Morten Joh proves an ideal collaborator. His synthesizers, tape delays, and carefully sculpted textures never impose a modern framework upon the material. Rather, they illuminate its peculiar harmonic qualities, especially the unstable intervals that seem to hover perpetually between resolution and uncertainty. The music often inhabits spaces that Western ears instinctively try to categorize but never fully can. It is neither mournful nor consoling, neither sacred nor secular. Like grief itself, it refuses tidy definitions.

The album's sequencing mirrors the stages of a funeral procession, transforming the listening experience into a gradual passage. From departure through gathering, burial, reflection, and eventual acceptance, each piece contributes to a larger narrative arc. Yet this is not storytelling in the conventional sense. The progression feels more physical than narrative, as though one were walking slowly through changing weather, noticing how the landscape alters almost imperceptibly with every step.

Guest contributions from cellist Lucy Railton and guitarist Jules Reidy deepen the album's emotional palette without disturbing its remarkable cohesion. Their appearances feel less like featured performances than additional currents feeding an already flowing river.
What makes "Or Gare" particularly compelling is its treatment of slowness. Many contemporary recordings employ minimalism as an aesthetic choice; here slowness feels ethical. The music grants mourning the space it requires. Nothing is rushed toward catharsis. Nothing seeks dramatic effect. Instead, sounds unfold with the patient inevitability of a procession moving across a landscape shaped by generations of footsteps.

There is also something quietly radical in the album's relationship with memory. Janvin and Joh do not preserve tradition under glass. They allow it to evolve, to become strange again. Their reimagining acknowledges that cultural inheritance is never static. Songs survive not because they remain unchanged, but because each generation finds new ways to inhabit them.

Throughout "Or Gare", voices, electronics, and percussion create an atmosphere that is simultaneously intimate and immense. At times the music feels as though it is taking place inside a small wooden chapel; moments later it seems to expand across mountains, fjords, and centuries. The effect is deeply immersive, yet never overwhelming.
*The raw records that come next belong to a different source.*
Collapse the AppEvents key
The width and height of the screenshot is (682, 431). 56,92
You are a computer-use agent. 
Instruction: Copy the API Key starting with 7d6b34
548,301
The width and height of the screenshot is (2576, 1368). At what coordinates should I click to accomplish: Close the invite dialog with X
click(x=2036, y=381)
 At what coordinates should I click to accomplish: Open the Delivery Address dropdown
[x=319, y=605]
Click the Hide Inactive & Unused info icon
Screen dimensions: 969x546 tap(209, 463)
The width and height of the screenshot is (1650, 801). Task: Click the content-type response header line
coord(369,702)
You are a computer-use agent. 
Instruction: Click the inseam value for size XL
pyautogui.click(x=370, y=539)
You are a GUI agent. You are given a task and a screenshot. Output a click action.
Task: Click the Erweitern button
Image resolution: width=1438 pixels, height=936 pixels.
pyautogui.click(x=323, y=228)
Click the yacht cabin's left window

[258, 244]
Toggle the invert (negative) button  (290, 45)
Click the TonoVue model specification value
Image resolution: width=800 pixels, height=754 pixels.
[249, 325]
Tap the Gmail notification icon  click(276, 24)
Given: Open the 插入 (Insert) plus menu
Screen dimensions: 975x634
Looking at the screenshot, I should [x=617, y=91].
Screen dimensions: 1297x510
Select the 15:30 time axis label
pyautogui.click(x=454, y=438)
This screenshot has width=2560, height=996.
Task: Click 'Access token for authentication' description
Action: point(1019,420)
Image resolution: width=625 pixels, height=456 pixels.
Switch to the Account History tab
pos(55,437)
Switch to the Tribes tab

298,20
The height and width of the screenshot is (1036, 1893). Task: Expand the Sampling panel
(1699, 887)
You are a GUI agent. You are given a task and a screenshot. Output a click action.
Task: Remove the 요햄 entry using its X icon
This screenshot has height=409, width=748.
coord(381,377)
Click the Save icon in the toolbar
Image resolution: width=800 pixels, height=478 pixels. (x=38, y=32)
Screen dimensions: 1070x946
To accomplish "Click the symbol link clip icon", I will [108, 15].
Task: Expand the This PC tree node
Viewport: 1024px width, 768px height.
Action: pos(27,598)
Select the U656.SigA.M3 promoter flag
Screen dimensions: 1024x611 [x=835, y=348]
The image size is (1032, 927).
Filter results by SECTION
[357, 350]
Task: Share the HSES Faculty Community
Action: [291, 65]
In the end, this is not an album about death so much as accompaniment. It understands that rituals exist not for the dead alone, but for those who remain behind, tasked with carrying memory forward. Janvin and Joh have transformed a nearly vanished musical practice into something unexpectedly vital: a work that listens as carefully to the past as it does to the future. In an age obsessed with acceleration, "Or Gare" moves with deliberate grace, reminding us that some journeys acquire their meaning precisely because they cannot be hurried.